Autumn
Welcome to the Alpine Fellowship Journal Autumn Edition.
This month, we’ve been pleased to share some of our prize winners work, which you can now view and read on our website, we’re also launching an exciting new collaboration with a new theatrical initiative and we’re congratulating a long-time fellow on her first feature film. And, as if that wasn’t enough, we’re also spotlighting one of our favourite talks from our past year’s events and we’ve got brand new reading recommendations from two of our Writing Prize judges. So, if you’re stuck for reading, we’ve got your covered!
Enjoy!
Featured Talk
We’re shining the spotlight onto one of our most popular talks: Andrew Graham Dixon on The Spiritual in Art from our 2016 event in Venice. If you don’t already know him, Andrew Graham-Dixon is one of the leading art critics and presenters of arts television in the English-speaking world. He has a long history of public service in the field of the visual arts, having judged the Turner Prize, the BP National Portrait Prize and the Annual British Animation Awards, among many other prizes. He has served on the Government Art Collection Committee, the Hayward Advisory Committee, and is currently a member of the board of the Baltic Centre for Contemporary Art in Gateshead.

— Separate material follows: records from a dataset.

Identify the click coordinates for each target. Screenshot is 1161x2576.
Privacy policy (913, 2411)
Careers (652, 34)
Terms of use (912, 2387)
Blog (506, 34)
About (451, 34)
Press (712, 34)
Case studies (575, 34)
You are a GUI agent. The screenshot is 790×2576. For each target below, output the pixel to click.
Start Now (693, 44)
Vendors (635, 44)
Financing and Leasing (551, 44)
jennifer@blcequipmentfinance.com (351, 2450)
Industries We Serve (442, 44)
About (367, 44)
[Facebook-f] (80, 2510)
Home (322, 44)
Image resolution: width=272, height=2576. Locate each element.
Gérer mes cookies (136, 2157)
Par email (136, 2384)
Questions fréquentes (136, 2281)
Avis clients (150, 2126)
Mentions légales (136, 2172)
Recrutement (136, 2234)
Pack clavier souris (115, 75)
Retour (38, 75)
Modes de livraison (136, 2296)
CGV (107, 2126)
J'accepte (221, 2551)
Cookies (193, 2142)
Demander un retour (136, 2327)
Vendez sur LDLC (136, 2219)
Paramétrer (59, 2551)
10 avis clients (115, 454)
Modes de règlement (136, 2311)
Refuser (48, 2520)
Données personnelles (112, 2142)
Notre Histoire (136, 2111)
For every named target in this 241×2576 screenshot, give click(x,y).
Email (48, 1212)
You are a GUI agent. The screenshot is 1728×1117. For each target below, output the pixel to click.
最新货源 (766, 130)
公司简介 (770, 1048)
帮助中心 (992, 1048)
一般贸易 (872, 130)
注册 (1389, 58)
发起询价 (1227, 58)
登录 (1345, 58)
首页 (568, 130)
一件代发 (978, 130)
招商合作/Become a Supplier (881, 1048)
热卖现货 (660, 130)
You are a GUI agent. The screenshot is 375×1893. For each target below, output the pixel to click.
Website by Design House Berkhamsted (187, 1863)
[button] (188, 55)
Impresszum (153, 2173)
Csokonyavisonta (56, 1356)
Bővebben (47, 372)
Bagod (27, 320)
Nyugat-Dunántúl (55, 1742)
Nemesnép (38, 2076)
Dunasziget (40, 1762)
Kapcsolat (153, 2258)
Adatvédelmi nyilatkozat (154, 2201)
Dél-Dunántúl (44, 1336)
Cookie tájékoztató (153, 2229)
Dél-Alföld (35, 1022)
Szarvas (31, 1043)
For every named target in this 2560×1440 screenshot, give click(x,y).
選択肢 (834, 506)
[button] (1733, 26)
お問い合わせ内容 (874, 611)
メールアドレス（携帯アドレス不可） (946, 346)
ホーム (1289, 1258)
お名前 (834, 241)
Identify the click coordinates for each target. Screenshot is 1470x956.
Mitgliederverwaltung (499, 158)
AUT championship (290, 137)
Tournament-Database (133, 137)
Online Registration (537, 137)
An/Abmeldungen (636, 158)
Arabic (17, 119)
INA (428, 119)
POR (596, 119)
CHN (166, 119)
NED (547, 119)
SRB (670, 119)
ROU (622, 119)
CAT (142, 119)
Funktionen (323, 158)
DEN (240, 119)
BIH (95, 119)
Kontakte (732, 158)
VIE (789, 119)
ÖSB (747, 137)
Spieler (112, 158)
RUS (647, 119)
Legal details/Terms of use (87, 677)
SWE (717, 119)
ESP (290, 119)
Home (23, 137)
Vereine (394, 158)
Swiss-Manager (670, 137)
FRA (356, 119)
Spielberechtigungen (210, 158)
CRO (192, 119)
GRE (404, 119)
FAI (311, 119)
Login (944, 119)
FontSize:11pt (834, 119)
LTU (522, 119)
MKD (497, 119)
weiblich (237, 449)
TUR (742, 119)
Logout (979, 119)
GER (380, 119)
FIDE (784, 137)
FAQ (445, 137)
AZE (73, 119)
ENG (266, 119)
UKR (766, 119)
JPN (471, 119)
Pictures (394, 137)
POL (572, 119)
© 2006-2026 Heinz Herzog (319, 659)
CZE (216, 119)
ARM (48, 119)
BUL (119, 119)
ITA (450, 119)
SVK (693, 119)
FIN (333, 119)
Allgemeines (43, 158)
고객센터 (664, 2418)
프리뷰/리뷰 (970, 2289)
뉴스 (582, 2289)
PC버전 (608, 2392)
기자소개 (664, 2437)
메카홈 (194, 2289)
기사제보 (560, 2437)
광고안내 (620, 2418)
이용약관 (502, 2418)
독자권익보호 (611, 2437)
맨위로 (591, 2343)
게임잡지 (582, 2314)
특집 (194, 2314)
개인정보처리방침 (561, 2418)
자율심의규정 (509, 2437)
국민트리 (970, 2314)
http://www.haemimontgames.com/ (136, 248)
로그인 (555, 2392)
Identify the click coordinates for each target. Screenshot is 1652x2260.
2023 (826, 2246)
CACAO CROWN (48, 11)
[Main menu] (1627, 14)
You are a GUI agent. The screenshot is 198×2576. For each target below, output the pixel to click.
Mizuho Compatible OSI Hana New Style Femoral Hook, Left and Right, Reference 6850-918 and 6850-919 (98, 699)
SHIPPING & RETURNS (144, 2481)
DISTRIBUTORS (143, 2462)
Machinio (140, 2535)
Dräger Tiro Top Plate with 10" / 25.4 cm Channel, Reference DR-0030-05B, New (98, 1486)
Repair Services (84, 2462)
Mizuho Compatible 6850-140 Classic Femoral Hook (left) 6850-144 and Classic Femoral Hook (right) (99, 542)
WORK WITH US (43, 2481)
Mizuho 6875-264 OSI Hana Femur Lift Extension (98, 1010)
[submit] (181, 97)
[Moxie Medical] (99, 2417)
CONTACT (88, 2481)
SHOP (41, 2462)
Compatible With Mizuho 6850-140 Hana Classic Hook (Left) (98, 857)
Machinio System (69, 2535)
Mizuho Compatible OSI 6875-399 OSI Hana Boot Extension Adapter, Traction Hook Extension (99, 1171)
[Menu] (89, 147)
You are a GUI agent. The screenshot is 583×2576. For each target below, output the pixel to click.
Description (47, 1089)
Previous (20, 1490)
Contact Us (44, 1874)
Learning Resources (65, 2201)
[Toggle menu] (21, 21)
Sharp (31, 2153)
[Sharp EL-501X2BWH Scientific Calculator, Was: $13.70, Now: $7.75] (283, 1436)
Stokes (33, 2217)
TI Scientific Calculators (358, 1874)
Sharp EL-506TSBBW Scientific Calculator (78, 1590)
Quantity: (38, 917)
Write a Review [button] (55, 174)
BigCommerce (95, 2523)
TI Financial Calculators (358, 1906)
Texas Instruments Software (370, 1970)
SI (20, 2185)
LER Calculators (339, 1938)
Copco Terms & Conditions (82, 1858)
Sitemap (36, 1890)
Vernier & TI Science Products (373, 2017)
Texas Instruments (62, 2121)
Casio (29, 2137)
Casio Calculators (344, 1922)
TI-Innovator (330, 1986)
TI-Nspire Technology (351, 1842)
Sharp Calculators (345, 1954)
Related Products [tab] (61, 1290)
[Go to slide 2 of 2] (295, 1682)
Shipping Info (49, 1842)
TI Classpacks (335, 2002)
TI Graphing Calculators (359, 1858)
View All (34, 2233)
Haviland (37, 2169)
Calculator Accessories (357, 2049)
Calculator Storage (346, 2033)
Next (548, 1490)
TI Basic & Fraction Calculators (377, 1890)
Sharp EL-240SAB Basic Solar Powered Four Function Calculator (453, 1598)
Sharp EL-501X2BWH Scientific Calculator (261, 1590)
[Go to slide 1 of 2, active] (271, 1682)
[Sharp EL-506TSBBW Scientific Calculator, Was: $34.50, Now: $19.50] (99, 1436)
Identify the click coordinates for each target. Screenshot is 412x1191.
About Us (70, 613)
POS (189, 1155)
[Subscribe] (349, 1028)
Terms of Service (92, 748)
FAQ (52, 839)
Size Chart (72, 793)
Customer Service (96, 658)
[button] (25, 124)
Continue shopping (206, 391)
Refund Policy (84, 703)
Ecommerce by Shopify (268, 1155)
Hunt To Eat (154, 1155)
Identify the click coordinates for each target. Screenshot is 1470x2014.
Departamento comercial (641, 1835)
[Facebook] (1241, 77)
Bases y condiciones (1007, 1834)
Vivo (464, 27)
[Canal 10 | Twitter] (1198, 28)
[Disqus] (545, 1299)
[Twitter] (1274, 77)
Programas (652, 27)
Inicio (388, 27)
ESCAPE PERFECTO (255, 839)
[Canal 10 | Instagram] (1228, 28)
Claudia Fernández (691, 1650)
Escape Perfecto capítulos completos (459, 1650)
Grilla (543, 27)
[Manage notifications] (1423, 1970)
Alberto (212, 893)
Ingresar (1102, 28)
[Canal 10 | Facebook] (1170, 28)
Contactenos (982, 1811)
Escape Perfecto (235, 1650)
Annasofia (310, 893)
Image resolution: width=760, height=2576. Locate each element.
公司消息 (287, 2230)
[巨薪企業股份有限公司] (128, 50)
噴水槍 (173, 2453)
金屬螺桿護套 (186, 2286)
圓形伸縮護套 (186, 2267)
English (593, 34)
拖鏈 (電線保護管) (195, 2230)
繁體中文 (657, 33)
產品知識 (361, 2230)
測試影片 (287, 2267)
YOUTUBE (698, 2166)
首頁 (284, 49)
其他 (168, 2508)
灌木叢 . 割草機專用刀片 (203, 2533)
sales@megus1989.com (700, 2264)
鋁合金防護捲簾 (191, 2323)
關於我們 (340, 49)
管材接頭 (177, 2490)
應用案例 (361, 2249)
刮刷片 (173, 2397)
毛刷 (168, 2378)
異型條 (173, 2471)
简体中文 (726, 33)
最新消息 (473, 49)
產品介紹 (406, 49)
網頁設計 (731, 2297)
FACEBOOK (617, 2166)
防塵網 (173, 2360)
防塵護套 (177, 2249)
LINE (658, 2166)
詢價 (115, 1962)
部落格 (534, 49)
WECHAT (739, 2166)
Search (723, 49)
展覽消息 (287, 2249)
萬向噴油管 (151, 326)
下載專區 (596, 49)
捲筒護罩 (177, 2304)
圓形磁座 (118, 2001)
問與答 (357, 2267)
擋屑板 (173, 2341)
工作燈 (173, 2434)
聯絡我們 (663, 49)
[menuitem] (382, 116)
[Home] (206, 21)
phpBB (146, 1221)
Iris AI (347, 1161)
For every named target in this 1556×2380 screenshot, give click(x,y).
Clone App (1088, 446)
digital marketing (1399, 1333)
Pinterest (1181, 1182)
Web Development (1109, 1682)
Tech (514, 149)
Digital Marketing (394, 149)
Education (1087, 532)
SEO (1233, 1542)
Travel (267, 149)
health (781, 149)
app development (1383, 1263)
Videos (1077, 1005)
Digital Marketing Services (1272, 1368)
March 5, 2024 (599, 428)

What have we been reading?
Autumn and winter are perfect time for cosying up with a book, so to help you find some good reading material we asked two of our Writing Prize judges what they’ve been reading in the last few weeks.
Katherine Rundell - Children’s Author and Advisory Board Member
The book I have loved most this last year is Priestdaddy, by Patricia Lockwood. It’s a memoir about her family, and in particular her father, an Evangelical Catholic priest: but it’s also about writing and romance and poetry. It’s so clever and sharp and wise and warm and original you gasp reading it, and so funny you feel you might die of it.
John Burnside - Poet, Novelist and Writing Prize Judge
I find that, as I grow older, I read less fiction and more history, but I make a huge exception for Tyll by Daniel Kehlmann, an extraordinary book built around Till Eulenspiegel, Europe's most intriguing trickster figure, in which history, myth and a Rabelasian elan vital combine to draw us into a world of play, philosophical questioning and rolling conundrums that, in spite, or perhaps because of its historical setting is vividly relevant to our present political and moral dilemmas.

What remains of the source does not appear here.